Saved data entries
###

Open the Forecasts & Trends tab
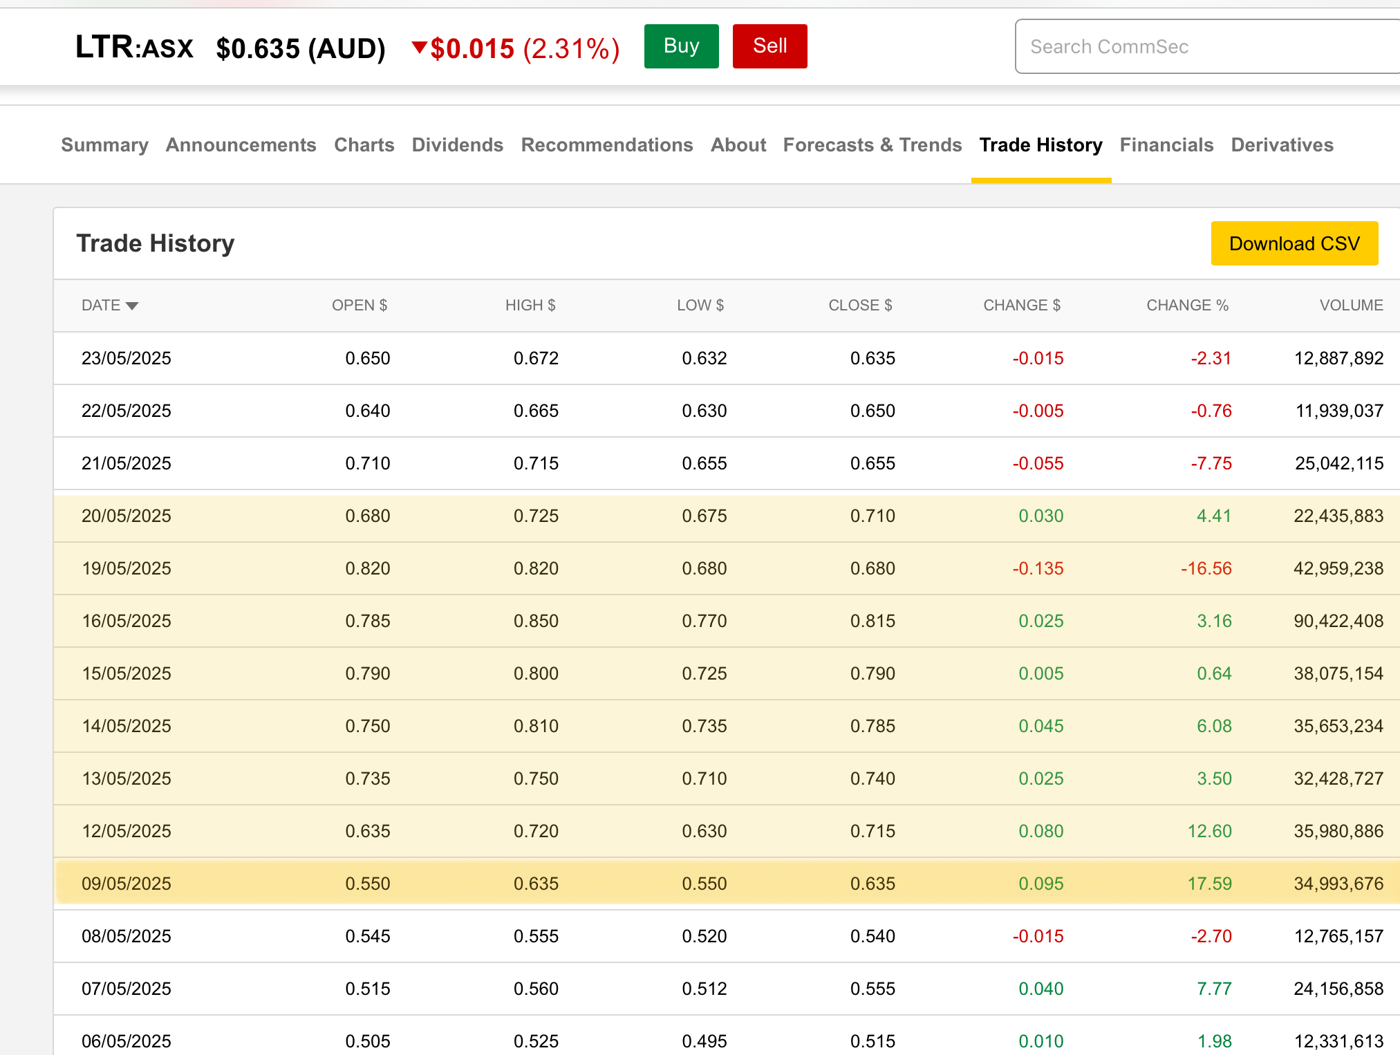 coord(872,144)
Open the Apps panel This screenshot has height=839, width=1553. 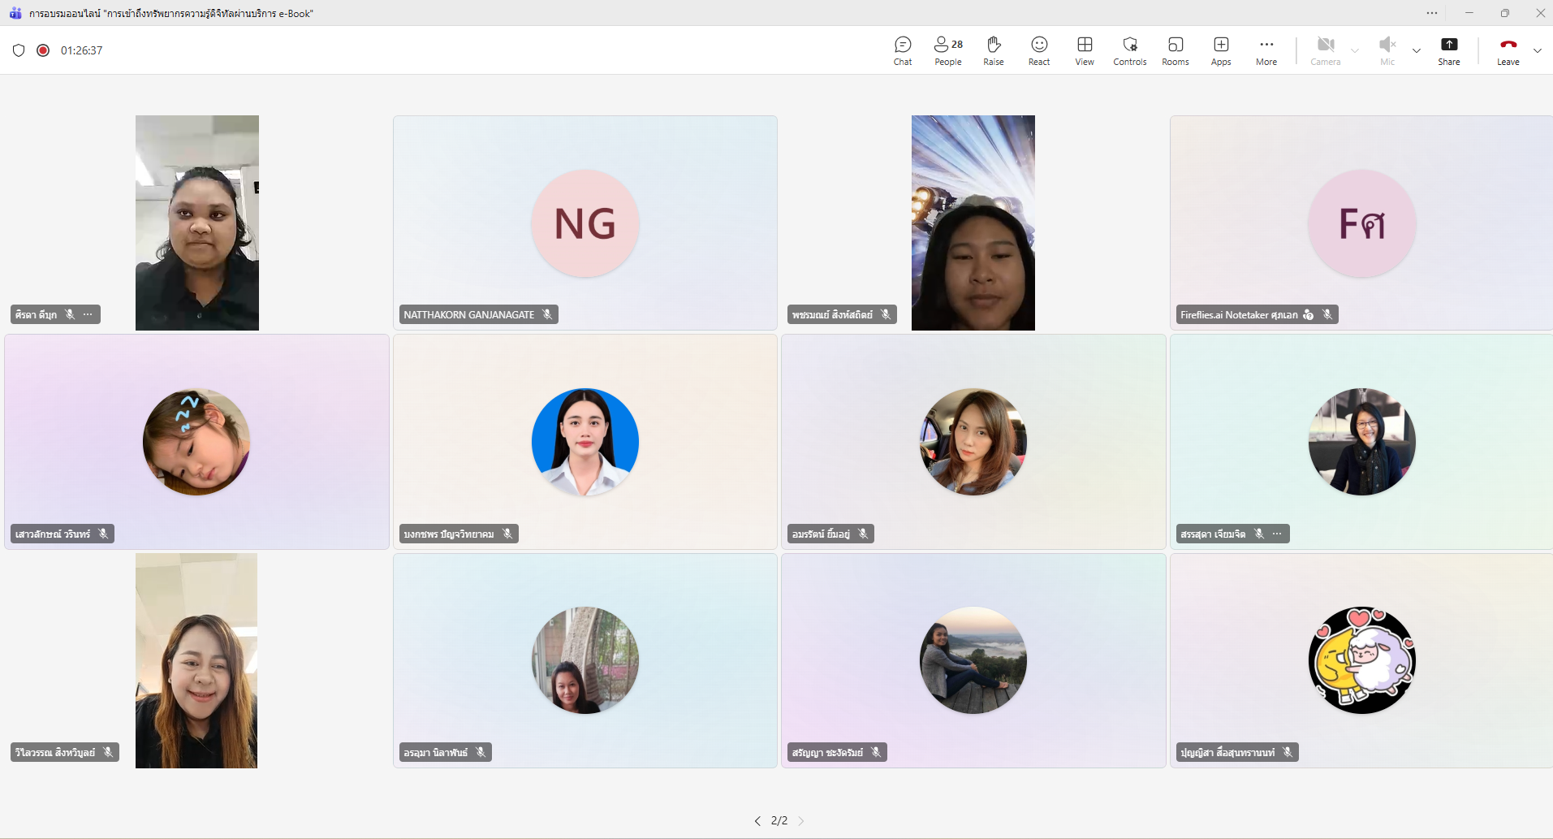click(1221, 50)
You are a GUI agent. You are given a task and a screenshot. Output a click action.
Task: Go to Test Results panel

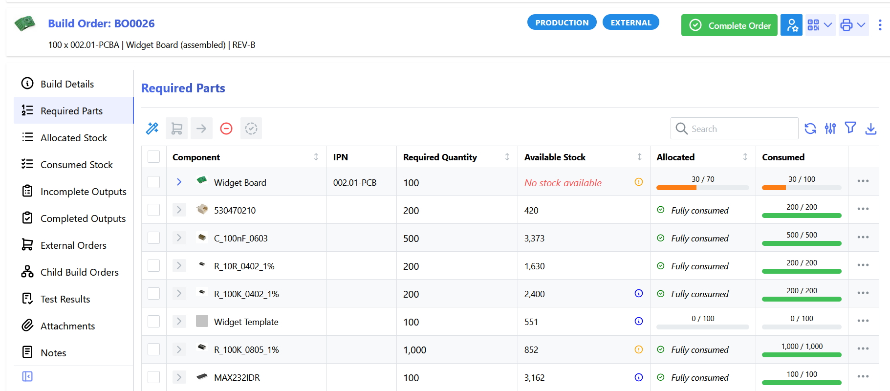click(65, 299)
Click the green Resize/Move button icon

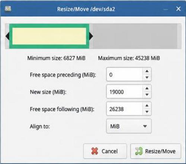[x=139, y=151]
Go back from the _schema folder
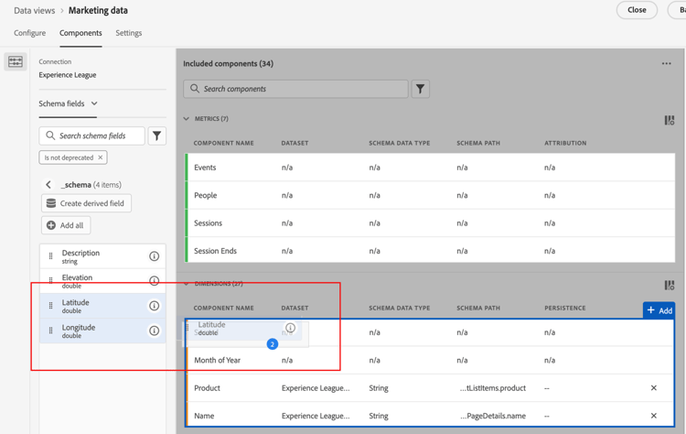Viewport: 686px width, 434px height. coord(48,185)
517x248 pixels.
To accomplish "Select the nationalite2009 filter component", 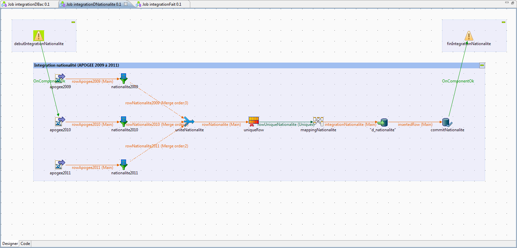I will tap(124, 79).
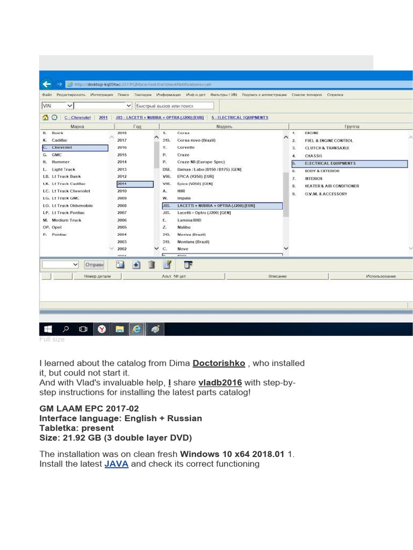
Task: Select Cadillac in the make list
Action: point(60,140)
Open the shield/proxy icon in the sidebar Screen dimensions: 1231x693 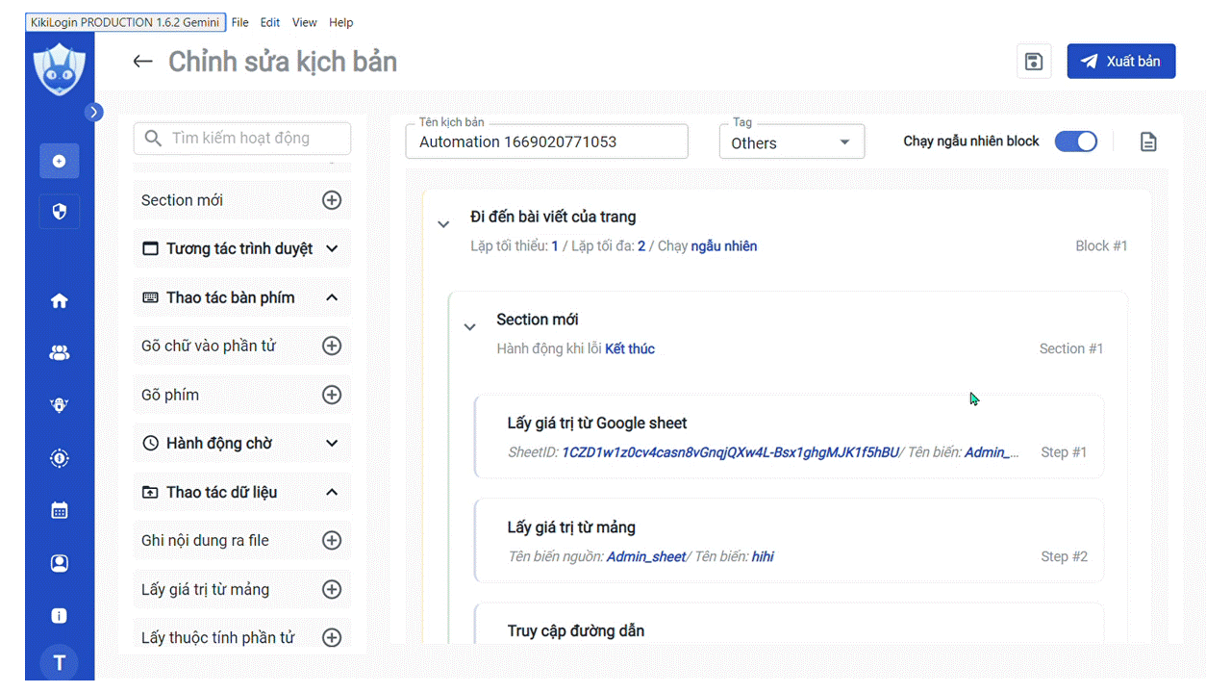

###

The lines to copy exactly start with the line above that has "Task: Go to Test Results panel" and go on through the line that has "517x248 pixels."; please include both, add nothing else, and omit the pictures.

EXERCISE SOLUTION:
Task: Go to Test Results panel

click(65, 299)
Click the green Resize/Move button icon

[x=139, y=151]
Go back from the _schema folder
Viewport: 686px width, 434px height. coord(48,185)
517x248 pixels.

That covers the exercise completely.